Since K has been here my patience has been tried a hundred times over. Every day has been a challenge. Juggling two toddlers a 9 yr old, with activities, homework, work schedules and everything else that comes along with parenting, I'm exhausted. I had no idea that one extra child would kick my arse. By time the kids go to bed, I'm nearly dragging myself to my bed & flopping, often without even changing clothes (I'm lucky to brush my teeth). My kids are also showing signs of emotional wear from K's neediness - I'm reminding them daily to stop parenting her.
Probably my greatest challenge has been having to control my feelings about my sister. J cleans houses and gets there by walking from the seedy hotel each morning to get a ride from a coworker. She calls my house daily from the people's homes where she is cleaning. (!!!!!) Seriously - what is beneath my sister? Back to my frustration. I keep composure with J because she can be impulsive and spiteful with little care of anyone, so I tread those waters lightly not wanting her to say,
I'm (pestering someone for a ride)
coming up there & getting my daughter. If it were to come down to that we would have to get Children & Family Services involved, get an attorney & Lord knows what headaches that would entail.
So, I bite my tongue when I have to buy K socks, pajamas, clothes, toothbrush because she doesn't have any. I bite my tongue when I helped K out of the van a few days ago and she says "Cops are nice, they help me out of the car...Cops are nice...they took my mommy's car...daddy went to jail" or when we're in the car playing a kid's CD & K says my favorite song is W0
manizer by Spit-in-me Beers (get it?). Not to mention the umpteen times she has said "Shut up....This sucks...You're stupid" or any other lovely words that fly out. I cringe. I act as if all is well when dingbat J calls even though I feel like chewing her a new one.

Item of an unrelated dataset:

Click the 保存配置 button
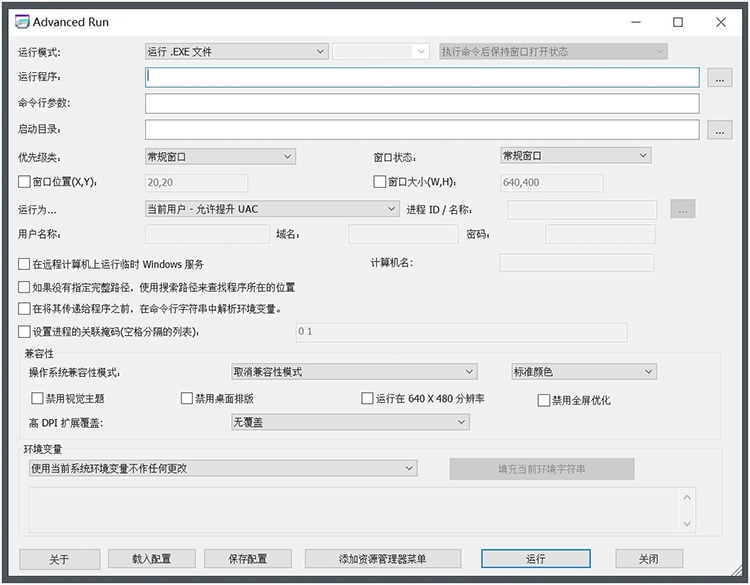Screen dimensions: 750x585 click(247, 559)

And lastly, evidence to prove I'm no saint. If you asked me if I cared about what people think of me, I'd answer 'No'. However, that statement isn't all true, because many times this week, I have been embarrassed by K's actions in public. I know this is terrible to think this way about an innocent little girl (as I said, I'm no saint), but it's true. Example: while waiting for my son to finish his guitar lesson last night, K was lying on the floor, taking off her shoes & socks, sticking out her tongue at me, jumping off the steps (that has a bold sign above that says
'Keep children off the steps') as she was telling me to "shut up" and squealing as she ran from me, I wanted to say aloud "come on honey, let's call your mommy" just so those watching our dysfunctional circus would know that I'm not her mom. And by the way, I had my daughter at the
dr's yesterday and she acted the same way and even the pediatrician stepped in & corrected her. A
loooooong day.
I feel frustrated, and guilty because I feel that way. I feel horrible because I say 'No' to K so many times throughout the day. I try to redirect, but I'm not very successful at that. I could use a drink, and I'm not much of a drinker. Maybe just an afternoon away and a pedicure would suffice.